[What is required] Note every line in the entries that contains the string "computer", and copy it.

Top of Data extracts

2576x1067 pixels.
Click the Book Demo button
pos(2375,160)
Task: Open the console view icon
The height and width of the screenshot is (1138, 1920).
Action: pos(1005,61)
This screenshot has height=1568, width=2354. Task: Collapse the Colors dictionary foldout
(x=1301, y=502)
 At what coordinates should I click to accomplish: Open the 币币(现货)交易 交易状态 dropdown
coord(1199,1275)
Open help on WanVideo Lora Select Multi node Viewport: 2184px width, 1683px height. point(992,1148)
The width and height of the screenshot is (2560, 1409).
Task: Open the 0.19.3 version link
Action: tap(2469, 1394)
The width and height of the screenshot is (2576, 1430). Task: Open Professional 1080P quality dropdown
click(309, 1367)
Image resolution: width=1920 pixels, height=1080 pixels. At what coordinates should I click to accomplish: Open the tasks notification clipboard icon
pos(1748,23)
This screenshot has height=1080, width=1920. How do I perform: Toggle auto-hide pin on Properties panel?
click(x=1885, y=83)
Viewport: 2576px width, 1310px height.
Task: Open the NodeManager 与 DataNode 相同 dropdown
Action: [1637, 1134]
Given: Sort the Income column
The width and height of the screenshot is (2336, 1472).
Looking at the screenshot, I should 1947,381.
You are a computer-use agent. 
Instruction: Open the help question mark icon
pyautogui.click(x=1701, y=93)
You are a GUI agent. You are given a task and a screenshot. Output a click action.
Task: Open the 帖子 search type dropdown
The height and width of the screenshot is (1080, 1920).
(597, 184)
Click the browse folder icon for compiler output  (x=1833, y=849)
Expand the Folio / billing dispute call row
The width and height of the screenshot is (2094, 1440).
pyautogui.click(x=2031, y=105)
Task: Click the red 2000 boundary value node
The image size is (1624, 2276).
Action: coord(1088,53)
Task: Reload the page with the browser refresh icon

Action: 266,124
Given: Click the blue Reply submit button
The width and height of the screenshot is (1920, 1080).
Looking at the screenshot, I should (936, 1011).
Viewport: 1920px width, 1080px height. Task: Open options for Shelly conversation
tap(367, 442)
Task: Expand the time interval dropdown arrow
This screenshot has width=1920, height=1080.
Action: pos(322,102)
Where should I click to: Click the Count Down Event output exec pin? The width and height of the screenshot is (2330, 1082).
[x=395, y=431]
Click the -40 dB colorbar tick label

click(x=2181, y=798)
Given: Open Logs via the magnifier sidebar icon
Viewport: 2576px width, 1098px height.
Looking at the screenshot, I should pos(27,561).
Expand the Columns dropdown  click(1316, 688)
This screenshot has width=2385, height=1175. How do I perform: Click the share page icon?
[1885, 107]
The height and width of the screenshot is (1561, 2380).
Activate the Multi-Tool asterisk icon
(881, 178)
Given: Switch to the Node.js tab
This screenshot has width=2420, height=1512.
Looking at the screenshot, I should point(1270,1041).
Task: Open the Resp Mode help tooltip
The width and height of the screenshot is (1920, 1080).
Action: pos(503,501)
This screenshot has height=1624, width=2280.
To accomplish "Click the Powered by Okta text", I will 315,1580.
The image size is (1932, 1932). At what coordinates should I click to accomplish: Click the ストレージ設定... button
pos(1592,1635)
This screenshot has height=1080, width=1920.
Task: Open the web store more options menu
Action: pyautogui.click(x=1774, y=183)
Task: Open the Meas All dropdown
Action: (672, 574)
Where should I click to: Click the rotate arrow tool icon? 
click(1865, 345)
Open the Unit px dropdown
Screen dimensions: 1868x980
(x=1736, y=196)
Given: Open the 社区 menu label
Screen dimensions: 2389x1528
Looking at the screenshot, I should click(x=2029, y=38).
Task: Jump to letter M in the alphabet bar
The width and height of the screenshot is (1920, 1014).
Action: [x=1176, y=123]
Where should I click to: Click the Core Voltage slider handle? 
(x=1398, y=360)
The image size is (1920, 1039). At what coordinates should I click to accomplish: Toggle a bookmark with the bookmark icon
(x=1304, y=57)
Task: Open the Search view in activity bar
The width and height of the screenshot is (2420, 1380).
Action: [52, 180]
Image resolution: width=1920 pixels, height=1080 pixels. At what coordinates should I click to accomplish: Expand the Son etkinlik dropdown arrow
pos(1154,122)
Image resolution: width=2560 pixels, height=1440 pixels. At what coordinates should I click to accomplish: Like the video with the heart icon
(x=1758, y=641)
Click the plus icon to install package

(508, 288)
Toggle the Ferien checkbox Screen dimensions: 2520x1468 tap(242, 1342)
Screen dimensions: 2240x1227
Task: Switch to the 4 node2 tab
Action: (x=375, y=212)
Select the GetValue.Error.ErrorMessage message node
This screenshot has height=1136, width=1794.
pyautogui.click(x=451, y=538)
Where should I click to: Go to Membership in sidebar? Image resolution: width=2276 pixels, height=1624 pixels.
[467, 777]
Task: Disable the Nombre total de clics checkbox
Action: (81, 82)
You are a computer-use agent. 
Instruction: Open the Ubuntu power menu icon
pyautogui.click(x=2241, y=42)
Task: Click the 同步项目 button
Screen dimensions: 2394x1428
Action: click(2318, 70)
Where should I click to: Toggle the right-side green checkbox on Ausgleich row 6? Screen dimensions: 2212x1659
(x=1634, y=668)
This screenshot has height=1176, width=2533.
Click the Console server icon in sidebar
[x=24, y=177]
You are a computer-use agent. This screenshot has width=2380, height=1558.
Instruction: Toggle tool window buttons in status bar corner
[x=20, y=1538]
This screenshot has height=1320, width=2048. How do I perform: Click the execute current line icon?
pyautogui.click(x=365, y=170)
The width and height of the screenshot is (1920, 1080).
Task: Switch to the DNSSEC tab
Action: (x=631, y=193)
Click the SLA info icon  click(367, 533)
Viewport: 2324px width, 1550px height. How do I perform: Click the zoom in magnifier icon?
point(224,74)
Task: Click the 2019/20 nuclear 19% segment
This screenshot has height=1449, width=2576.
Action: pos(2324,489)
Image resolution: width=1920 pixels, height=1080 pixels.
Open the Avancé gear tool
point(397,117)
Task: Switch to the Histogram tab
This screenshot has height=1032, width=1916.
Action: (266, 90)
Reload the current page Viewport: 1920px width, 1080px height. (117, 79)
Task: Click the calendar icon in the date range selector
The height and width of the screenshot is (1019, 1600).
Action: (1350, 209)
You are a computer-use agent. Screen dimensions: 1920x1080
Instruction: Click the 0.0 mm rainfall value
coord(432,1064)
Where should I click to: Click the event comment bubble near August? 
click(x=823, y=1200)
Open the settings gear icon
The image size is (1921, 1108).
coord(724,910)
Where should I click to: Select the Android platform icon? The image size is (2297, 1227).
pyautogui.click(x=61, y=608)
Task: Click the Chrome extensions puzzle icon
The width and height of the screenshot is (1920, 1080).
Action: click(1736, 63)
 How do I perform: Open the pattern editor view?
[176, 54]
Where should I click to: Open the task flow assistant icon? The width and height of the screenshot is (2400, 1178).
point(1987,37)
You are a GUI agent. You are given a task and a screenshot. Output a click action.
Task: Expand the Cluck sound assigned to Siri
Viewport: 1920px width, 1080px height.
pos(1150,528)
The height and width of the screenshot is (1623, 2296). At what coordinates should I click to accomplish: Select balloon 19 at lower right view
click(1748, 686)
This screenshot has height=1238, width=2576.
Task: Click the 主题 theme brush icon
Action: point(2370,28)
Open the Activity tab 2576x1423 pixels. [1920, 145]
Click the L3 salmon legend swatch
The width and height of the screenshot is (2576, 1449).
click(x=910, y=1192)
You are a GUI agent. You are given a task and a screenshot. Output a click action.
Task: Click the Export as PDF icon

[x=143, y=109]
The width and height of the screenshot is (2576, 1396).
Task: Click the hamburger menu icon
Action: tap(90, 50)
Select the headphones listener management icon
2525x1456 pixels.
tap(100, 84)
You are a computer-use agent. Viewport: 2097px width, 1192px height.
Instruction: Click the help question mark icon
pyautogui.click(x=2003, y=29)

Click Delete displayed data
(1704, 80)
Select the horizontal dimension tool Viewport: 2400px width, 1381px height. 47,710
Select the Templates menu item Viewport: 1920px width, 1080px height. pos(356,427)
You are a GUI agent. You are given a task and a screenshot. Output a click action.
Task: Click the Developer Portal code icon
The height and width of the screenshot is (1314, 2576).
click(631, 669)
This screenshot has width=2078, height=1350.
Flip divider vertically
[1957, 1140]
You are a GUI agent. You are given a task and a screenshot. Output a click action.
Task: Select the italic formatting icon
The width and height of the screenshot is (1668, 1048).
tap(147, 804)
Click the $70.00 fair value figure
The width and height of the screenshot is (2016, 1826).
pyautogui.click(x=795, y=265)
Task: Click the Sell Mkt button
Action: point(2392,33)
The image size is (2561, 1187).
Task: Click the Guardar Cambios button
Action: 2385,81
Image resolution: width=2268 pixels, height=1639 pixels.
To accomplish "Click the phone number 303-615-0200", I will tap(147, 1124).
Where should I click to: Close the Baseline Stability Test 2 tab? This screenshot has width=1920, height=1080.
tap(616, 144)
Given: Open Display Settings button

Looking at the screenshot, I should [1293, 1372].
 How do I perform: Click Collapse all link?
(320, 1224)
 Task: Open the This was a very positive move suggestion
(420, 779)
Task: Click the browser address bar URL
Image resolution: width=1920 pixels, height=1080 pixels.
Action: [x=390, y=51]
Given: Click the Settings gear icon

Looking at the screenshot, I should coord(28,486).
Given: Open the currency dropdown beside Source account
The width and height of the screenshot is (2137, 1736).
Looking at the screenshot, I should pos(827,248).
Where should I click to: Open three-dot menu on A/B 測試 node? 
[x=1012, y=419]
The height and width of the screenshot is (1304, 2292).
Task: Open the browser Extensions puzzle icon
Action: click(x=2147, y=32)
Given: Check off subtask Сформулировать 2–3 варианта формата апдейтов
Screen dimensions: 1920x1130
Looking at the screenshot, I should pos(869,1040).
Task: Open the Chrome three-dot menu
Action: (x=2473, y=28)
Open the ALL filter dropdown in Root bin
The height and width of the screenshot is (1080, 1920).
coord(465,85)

Bottom of Data extracts

[Exercise solution]
You are a computer-use agent. 
You are a computer-use agent. 
You are a computer-use agent. This screenshot has width=2380, height=1558.
You are a computer-use agent. Screen dimensions: 1920x1080
You are a computer-use agent. Viewport: 2097px width, 1192px height.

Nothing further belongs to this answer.